Revise all the entries below, replacing "bus icon" with "bus stop icon" and keeping everything else the same. Leave the pictures out of your answer.
[Begin LISTED RECORDS]
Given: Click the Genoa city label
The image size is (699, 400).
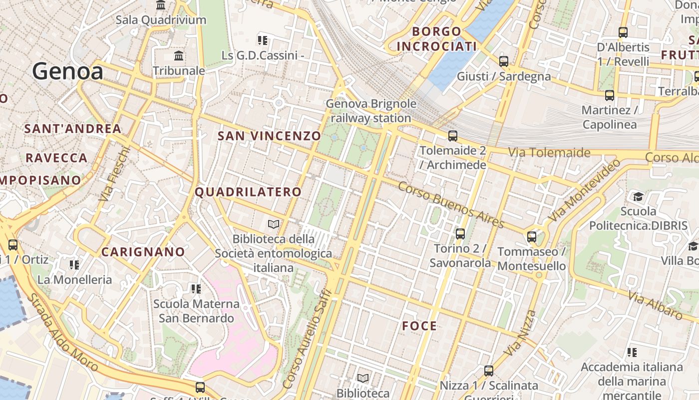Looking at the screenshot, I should (68, 72).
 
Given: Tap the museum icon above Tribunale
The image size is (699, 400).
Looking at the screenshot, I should (179, 56).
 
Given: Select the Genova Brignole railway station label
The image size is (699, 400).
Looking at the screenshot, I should (370, 111).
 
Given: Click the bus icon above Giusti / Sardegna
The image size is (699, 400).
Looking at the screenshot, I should (504, 62).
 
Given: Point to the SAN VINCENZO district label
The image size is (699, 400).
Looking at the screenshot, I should (269, 136).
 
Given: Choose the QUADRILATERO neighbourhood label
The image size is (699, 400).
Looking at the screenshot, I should (248, 192).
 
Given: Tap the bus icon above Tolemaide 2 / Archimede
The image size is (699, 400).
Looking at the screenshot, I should (453, 136).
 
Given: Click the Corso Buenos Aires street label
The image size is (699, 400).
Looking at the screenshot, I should (451, 204).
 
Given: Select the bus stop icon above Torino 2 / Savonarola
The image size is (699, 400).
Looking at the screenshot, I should (460, 234).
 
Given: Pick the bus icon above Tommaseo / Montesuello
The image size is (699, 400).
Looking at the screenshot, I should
[End LISTED RECORDS]
▸ ANSWER FOR THIS EXERCISE
Given: Click the Genoa city label
The image size is (699, 400).
Looking at the screenshot, I should (68, 72).
 
Given: Tap the museum icon above Tribunale
The image size is (699, 400).
Looking at the screenshot, I should (179, 56).
 
Given: Select the Genova Brignole railway station label
The image size is (699, 400).
Looking at the screenshot, I should (370, 111).
 
Given: Click the bus stop icon above Giusti / Sardegna
The image size is (699, 400).
Looking at the screenshot, I should (504, 62).
 
Given: Point to the SAN VINCENZO district label
The image size is (699, 400).
Looking at the screenshot, I should (269, 136).
 
Given: Choose the QUADRILATERO neighbourhood label
The image size is (699, 400).
Looking at the screenshot, I should (248, 192).
 
Given: Tap the bus stop icon above Tolemaide 2 / Archimede
The image size is (699, 400).
Looking at the screenshot, I should (453, 136).
 
Given: Click the Corso Buenos Aires street label
The image size is (699, 400).
Looking at the screenshot, I should (451, 204).
 
Given: Select the bus stop icon above Torino 2 / Savonarola
The image size is (699, 400).
Looking at the screenshot, I should (460, 234).
 
Given: Pick the bus stop icon above Tommaseo / Montesuello
The image size is (699, 400).
Looking at the screenshot, I should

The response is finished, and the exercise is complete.